= ATTIVITÀ DA SVOLGERE =
• A. Traduci in inglese questa frase della discussione sul ritorno di Maldini al Milan: «Dovrebbe indicare la strategia migliore per migliorare dal punto di vista sportivo.»
• B. Estrai dalla discussione sul ritorno di Maldini al Milan il passo che comincia con «## Il Re dell'Est» e prosegue fino a «alto i cuori!», ricopiandolo parola per parola.

= ESTRATTO DA LEGGERE =
====================
Hellscream ha scritto:


> Tanto per curiosità... in lingua umana, che cacchio di ruolo è?



Dovrebbe indicare la strategia migliore per migliorare dal punto di vista sportivo. NON ECONOMICO, ma SPORTIVO!

In parole povere é quello che ci farà tornare a vincere.


----------



## fabri47 (5 Agosto 2018)

Bellissimo. Se è un sogno non svegliatemi!


----------



## alcyppa (5 Agosto 2018)

Admin ha scritto:


> Il Milan ha comunicato ufficialemente il ritorno di Paolo Maldini in rossonero. Sarà il nuovo Direttore dello Sviluppo Strategico Area Sport.
> 
> La presentazione lunedì alle ore 16:30



Grande, sono commosso!!


Bella anche la carica superca*zola.
Sostanzialmente, come immaginavo, comporrà un duo con Leonardo e decideranno insieme.


----------



## Heaven (5 Agosto 2018)

Elliott non poteva fare meglio.


----------



## Il Re dell'Est (5 Agosto 2018)

Admin ha scritto:


> Il Milan ha comunicato ufficialemente il ritorno di Paolo Maldini in rossonero. Sarà il nuovo Direttore dello Sviluppo Strategico Area Sport.
> 
> La presentazione lunedì alle ore 16:30



In alto i cuori!


----------



## Rambo cica (5 Agosto 2018)

In pratica sará lui ad annunciare che abbiamo preso milinkovic savic


----------



## MaschioAlfa (5 Agosto 2018)

Qualche esperto ci può spiegare in soldoni quali saranno le sue mansioni terra terra spicciole che svolgerà ogni giorno?


----------



## alcyppa (5 Agosto 2018)

Toh, è già sparito Higuain :fuma.


Mi aspetterà un bel tuffo al cuore quando vedrò Paolo torreggiare sul forum e vedere il topic dedicato aperto.


----------



## Super_Lollo (5 Agosto 2018)

Admin ha scritto:


> Il Milan ha comunicato ufficialemente il ritorno di Paolo Maldini in rossonero. Sarà il nuovo Direttore dello Sviluppo Strategico Area Sport.
====================
= DATI REGISTRATI =
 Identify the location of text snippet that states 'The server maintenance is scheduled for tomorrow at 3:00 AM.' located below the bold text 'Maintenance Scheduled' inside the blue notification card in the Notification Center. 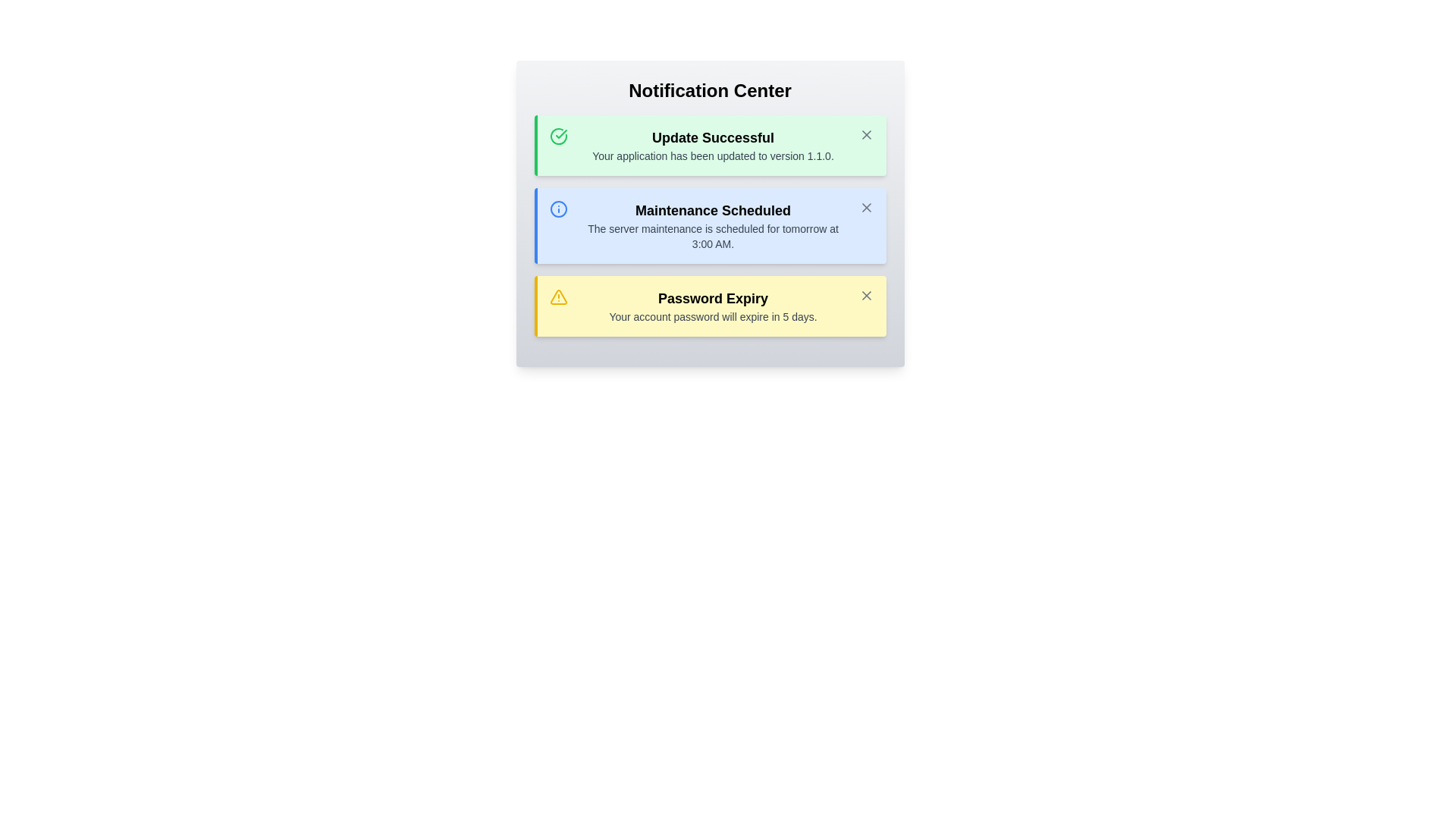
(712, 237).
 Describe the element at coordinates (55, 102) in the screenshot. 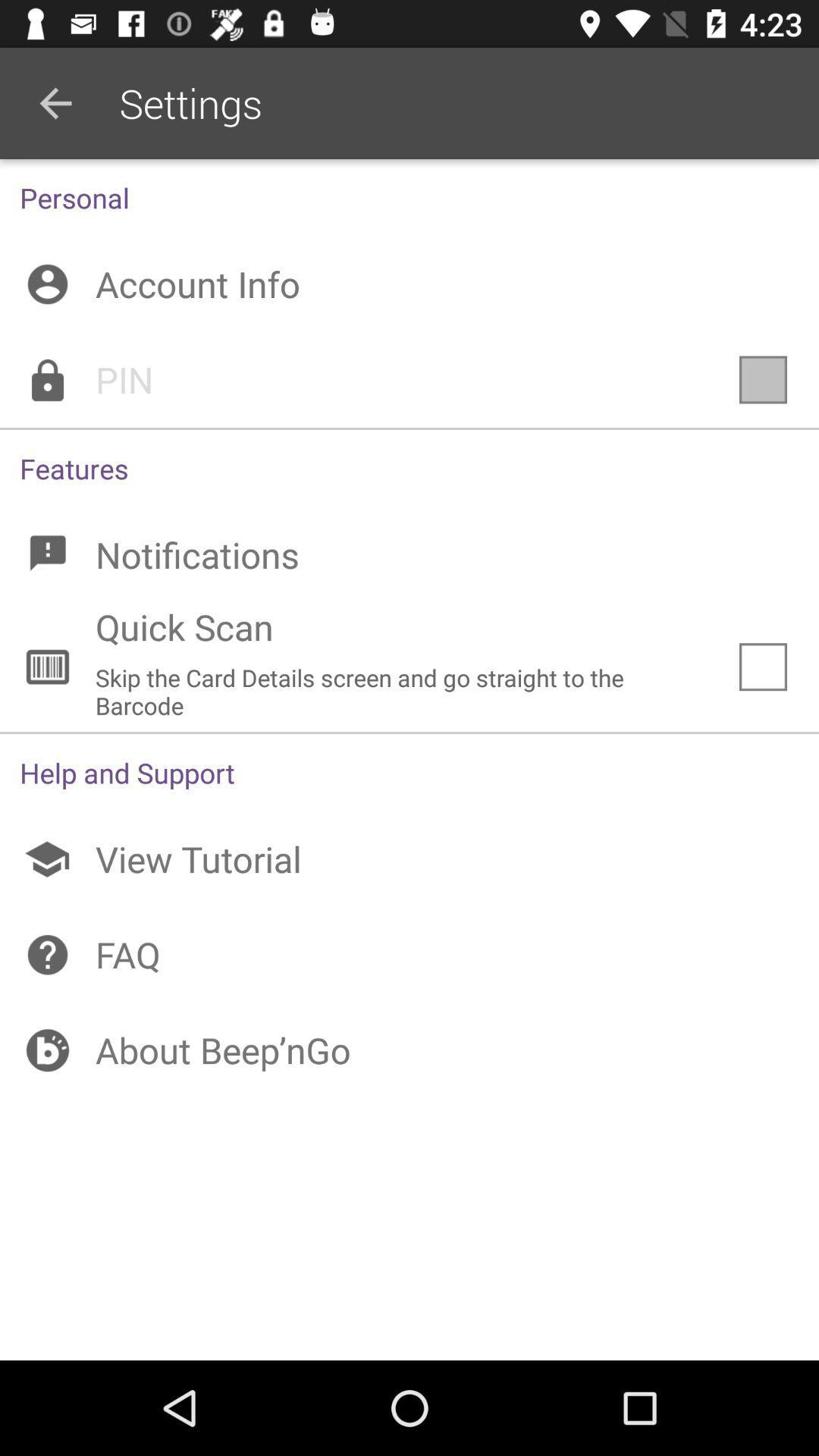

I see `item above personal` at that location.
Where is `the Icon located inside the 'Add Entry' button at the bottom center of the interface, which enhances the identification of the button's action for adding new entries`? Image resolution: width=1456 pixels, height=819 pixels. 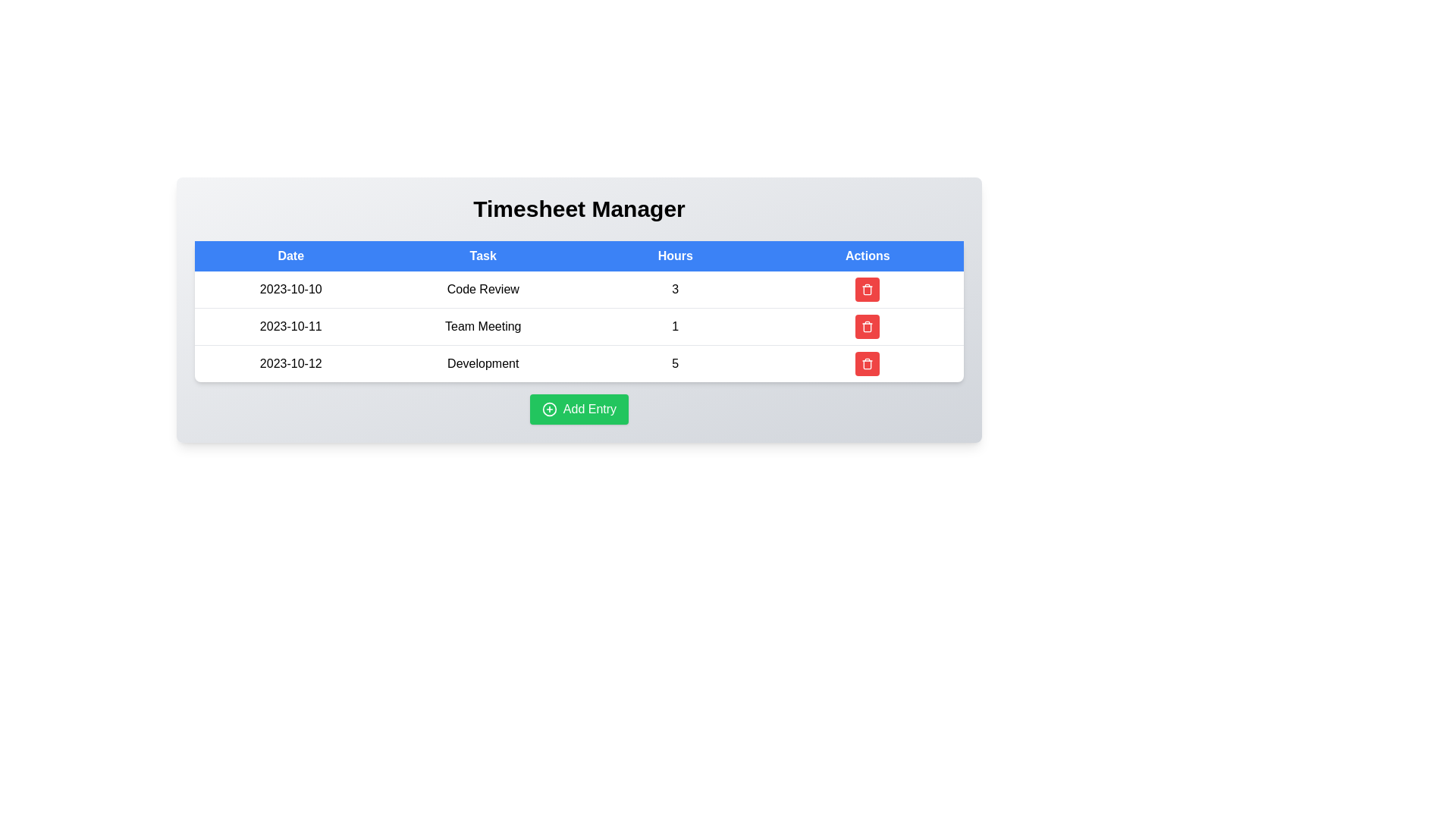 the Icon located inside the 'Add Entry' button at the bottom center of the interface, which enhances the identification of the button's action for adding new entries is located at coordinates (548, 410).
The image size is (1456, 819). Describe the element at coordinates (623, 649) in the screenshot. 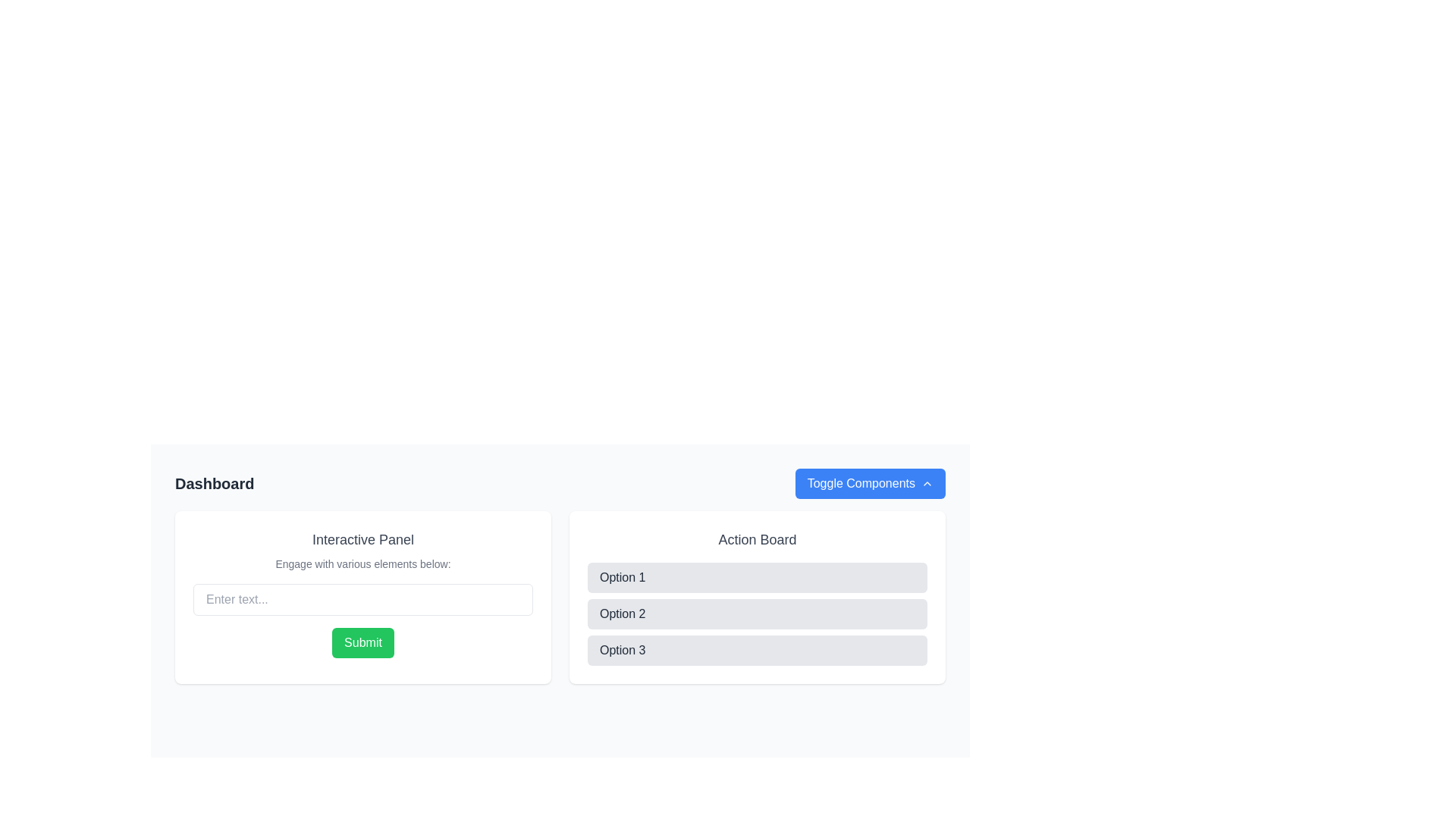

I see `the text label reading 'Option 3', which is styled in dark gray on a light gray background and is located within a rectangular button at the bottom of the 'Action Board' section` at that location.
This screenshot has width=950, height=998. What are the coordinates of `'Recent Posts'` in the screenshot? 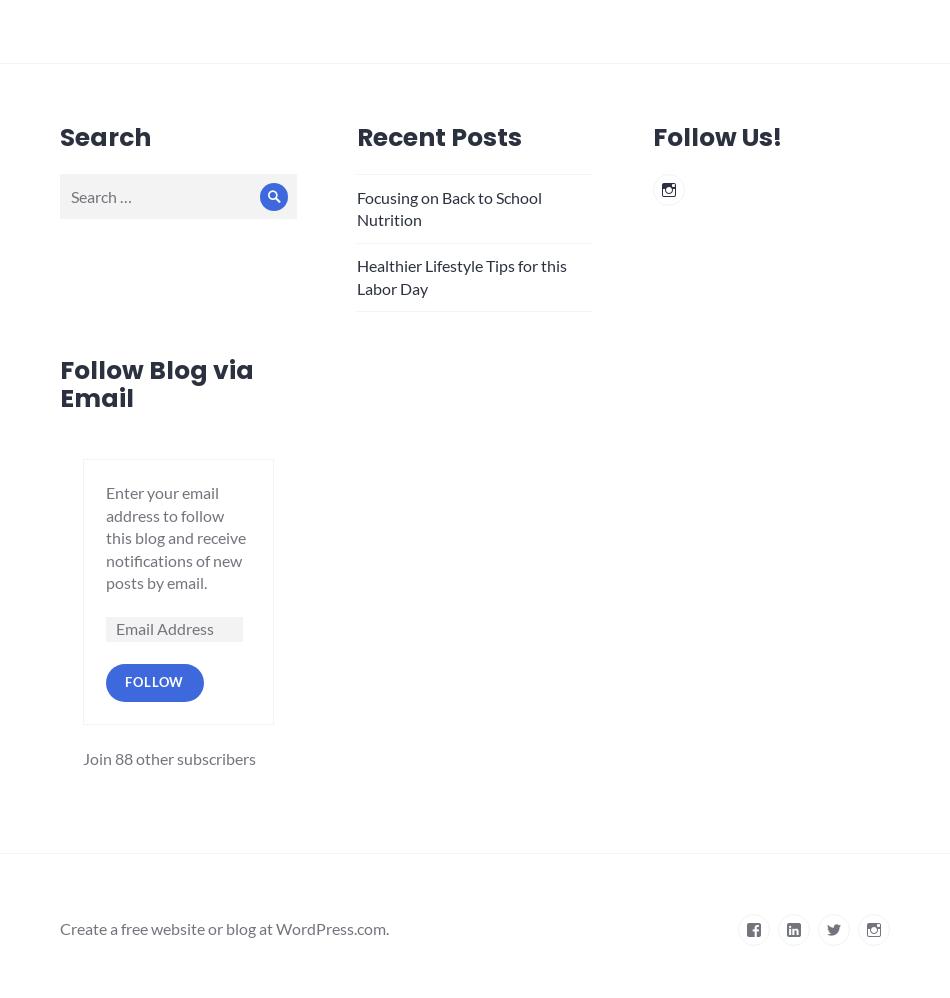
====================
= RISULTATI PER ATTIVITÀ =
• A. It should indicate the best strategy for improving from a sporting standpoint.

• B.
## Il Re dell'Est (5 Agosto 2018)

Admin ha scritto:


> Il Milan ha comunicato ufficialemente il ritorno di Paolo Maldini in rossonero. Sarà il nuovo Direttore dello Sviluppo Strategico Area Sport.
> 
> La presentazione lunedì alle ore 16:30



In alto i cuori!